The Northern Ledger

Amplifying Northern Voices Since 2018

Scotland’s new law gives pupils a say on school worship

Families and school leaders across Cumbria, Northumberland and the Borders woke up to a clear shift over the wall. Holyrood’s Children (Withdrawal from Religious Education and Amendment of UNCRC Compatibility Duty) (Scotland) Act 2026 secured Royal Assent on 2 April 2026 after MSPs passed it on 17 February. The measure strengthens pupils’ involvement in decisions about school worship and ties the change to Scotland’s wider children’s rights regime. (parlamaid-alba.scot)

In practical terms, the Act removes the parental right to withdraw a child from Religious and Moral Education (RME) while keeping the right to withdraw from religious observance. Crucially, schools must tell a pupil when a withdrawal is requested and give them a fair chance to object; if, after discussion, the pupil still objects, the request should not be carried out. The law presumes pupils can form a view, taking their age and maturity into account. (parliament.scot)

For heads and governors, process now matters as much as policy. Ministers will issue statutory guidance on how schools involve pupils and, separately, on what counts as ‘religious observance’ with an emphasis on inclusiveness. Those guidance duties and timelines were among Stage 3 amendments lodged and flagged by ministers, with formal guidance development signalled after the vote. (parliament.scot)

Politics around the change has been lively. Education secretary Jenny Gilruth said the law ‘strengthens the protection and promotion of children’s rights’. Scottish Labour called the outcome a ‘muddled halfway house’, while Green MSP Maggie Chapman welcomed steps towards a future, independent pupil opt‑out. The National Secular Society argued the package ‘makes matters worse’ by not granting that direct right now. (tes.com)

Faith leaders struck a different note. The Catholic bishops welcomed protections around religious education but warned against any future regulation that bypasses parents. ‘We are deeply concerned by the decision to grant Scottish Ministers the power to introduce regulations that would permit young people to withdraw … without parental involvement,’ they said. (archedinburgh.org)

What does this mean on our side of the border?

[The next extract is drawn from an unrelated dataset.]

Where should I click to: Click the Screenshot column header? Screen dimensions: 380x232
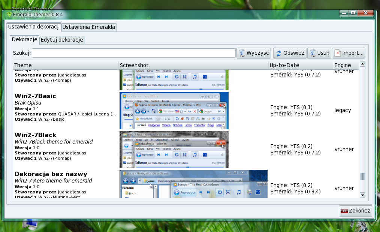(193, 65)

Nothing changes in England for now. Maintained schools must still provide a daily act of collective worship; parents retain the right to withdraw children from both collective worship and RE; and sixth‑form pupils have their own right to be excused. Any change here would require Westminster action or revised DfE rules. (gov.uk)

For northern heads-especially in Carlisle, Berwick and the Tyne Valley-the immediate task is clarity with families. Explain what applies where, log discussions carefully, and supervise withdrawn pupils appropriately; DfE guidance and local SACRE practice underline that schools remain responsible for pupils who are excused from worship. (egfl.org.uk)

Under the bonnet, Holyrood also adjusted its UNCRC law. New provisions restate that a public authority is not acting unlawfully where another Scottish law compels action that would otherwise conflict with UNCRC duties, and they require notifications to the Lord Advocate and the Children’s Commissioner when that defence is raised in court. It’s intended to avoid legal stalemate while incompatible laws are fixed. (parliament.scot)

Timing matters. Although the Act is now on the statute book, the sections that change school processes and the UNCRC arrangements start on dates set by ministers through commencement regulations. Expect a lead‑in period while statutory guidance is drafted and consultations run. (parliament.scot)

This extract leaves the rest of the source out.